- Vandamattom Location in Kerala, India Vandamattom Vandamattom (India)
- Coordinates: 9°54′29″N 76°43′12″E﻿ / ﻿9.908056°N 76.72°E
- Country: India
- State: Kerala
- District: Idukki

Languages
- • Official: Malayalam, English
- Time zone: UTC+5:30 (IST)
- PIN: 685582
- Telephone code: 04862
- Vehicle registration: KL-38
- Nearest city: Thodupuzha
- Website: www.facebook.com/pages/Vandamattom/139363206174100

= Vandamattom =

Vandamattom is a village in Kodikulam Panchayath, Thodupuzha Taluk, Idukki district, Kerala, India.

==Location==
Vandamattom is situated on the bank of a small river (Thodu) which runs from Chilavumala to Kaliyar River, in Kodikulam Grama Panchayath, Thodupuzha taluk, Idukki district, Kerala, India.

==History==
The name Vandamattom came from earlier inhabitants, Vandanakara family of the area as the paddy fields (mattom) on the banks of the river belonged to Vandanakara family. Major families living in Vandamattom are Vandanakara, Vaniyekizhakkel, Vattakkunnel, Panthackal, Puthiyaveettil, Kalluvelil, Kottoor, Thekkel, Palakkattu, Chelapurath, Kunnathu, Parachalil, Makkal and Arayathinal.

==Religion==
Vandamattom is a place of great communal harmony where people respect and value each other. Inhabitants of Vandamattom are mostly Syro malabar Catholics, Hindus belonging to Vellala and Ezhava castes. About 700 years ago the place where the present St. George Church stands was a graveyard for Christians and there was the Vandamattom cross (Vettukallel Kurisu). The descendants of the deceased gathered near the cross to celebrate their death anniversary and conducted oottu (feast). St. George Catholic Church, under Kothamangalam diocese and St. George Forane church, Muthalakodam is the religious institution of Christians.

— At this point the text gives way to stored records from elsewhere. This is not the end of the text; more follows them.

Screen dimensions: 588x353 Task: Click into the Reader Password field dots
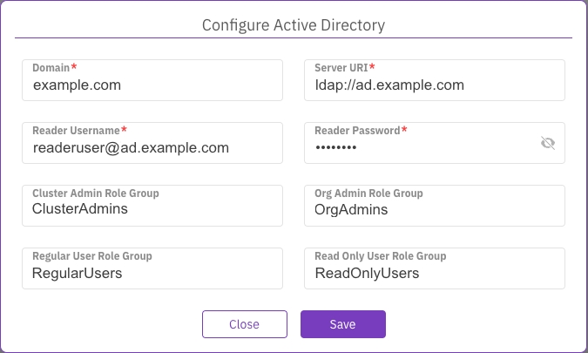pos(335,148)
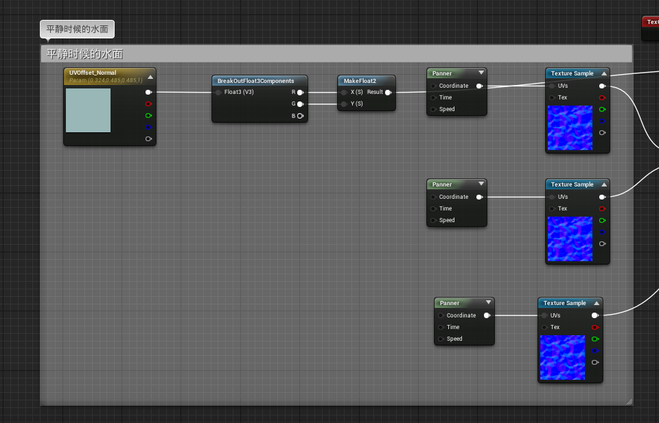Click the R output pin on BreakOutFloat3Components

(300, 92)
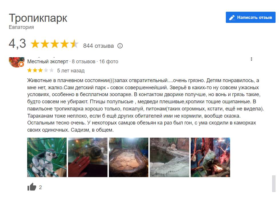The width and height of the screenshot is (279, 198).
Task: Open the reviewer's profile avatar
Action: [17, 62]
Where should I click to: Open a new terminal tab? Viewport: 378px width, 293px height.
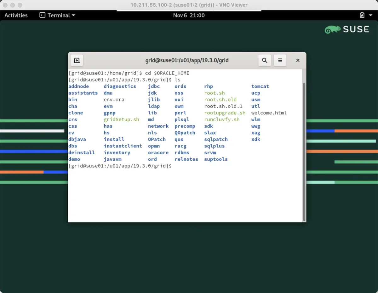click(77, 60)
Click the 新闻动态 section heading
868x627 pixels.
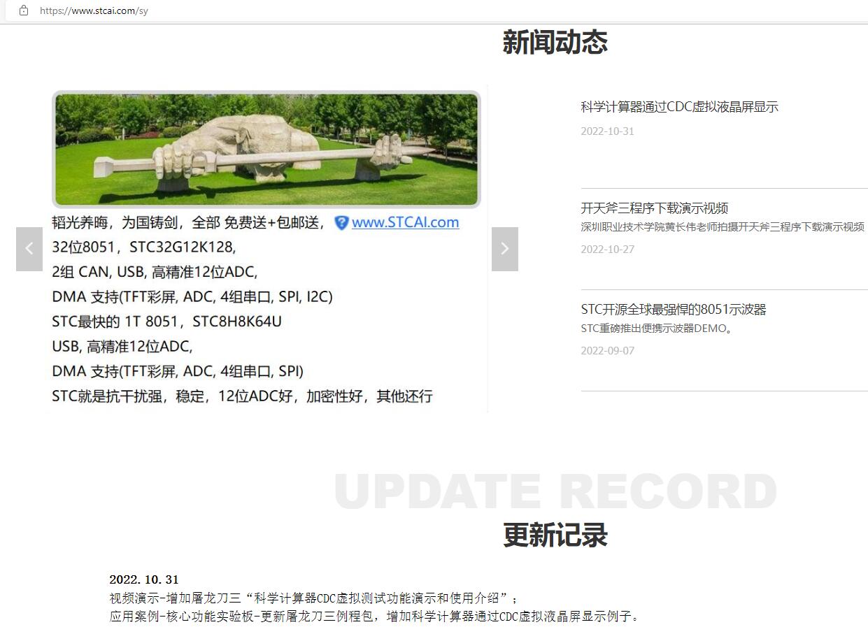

The Church feast is conducted in 24–26 January every year. The church is supported by an FC convent, which runs a Nursery school (kindergarten) and a tailoring institute for young women.
Elambilakattu Devi Temple is the place of worship of the Hindu community. Ulsavam is conducted every year and is a major event of religious gathering in Vandamattom. People from neighboring villages also come for Poojas and various offerings.

==Culture==
Kerala Public Library and Arts & Sports Club is the cultural headquarters of Vandamattom. The library was started in 1960s. It has a huge collection of books of various genres. The library has a reading room attached to it, with all major Malayalam daily newspapers and various magazines. The club takes initiative of the cultural events during Onam and Christmas.

==Vandamattom Pourasamithi==
'Vandamattom Pourasamithi' is a forum of vibrant youth of Vandamattom. The friends of the forum takes the initiative of Onam and Christmas celebration in the locality since many years. Onam celebration of Pourasamithi is a huge cultural fest for 4 to 5 days and is attended by people from various places. Onam celebrations conducted by 'Vandamattom Paurasamithy', give the whole village a festive mood.

==Vandamattom Aquatic Club==
Vandamattom Aquatic Club is private swimming institute run by National Level Swimming Champion, Mr Baby Vattakkunnel. Club is located at 500 metres from Shampumpadi junction in West Kodikulam road. The club conducts swimming classes for both kids and adults. The pupils of this swimming academy has secured many swimming titles in District and State level.

==Government Services==
Krishi Bhavan (Agriculture Office) of Kodikulam Grama Panchayath in Shappumpady,
Post Office near FC convent,
Public Library opposite Post Office, Sub-centre of Kodikulam
Primary Health Centre in Shappumpady,
Government UP School, Nedumattom
Co-operative Bank (Nedumattom Service Co-operative Bank, Head office).
ATM of Idukki District Cooperative Bank in bank building.
BSNL first commercial 4G rollout happened in Thodupuzha on 3-11-2018, and Vandamattom residents were the first to receive BSNL 4G services among entire country. BSNL fiber 4G tower for Vandamattom with broadband lines cover 100% of the entire place.

==Government UP School Nedumattom==
Government UPS located at Nedumattom is the only school in the area. This school was established more than 120 years back. But the available records in school shows only 100 years of its existence. The school celebrated its diamond jubilee in 2016-2017. Most of the older generation of Vandamattom got their primary education from this school. Though it has a history of more than 100 years, further development into high school or higher secondary school has not been fulfilled. Instead of developing into higher grade school, the concerned authorities are interested in building toilets in many parts of the school compound, including the playground of the students. This insensitive activity of the PTA was hugely condemned by many people.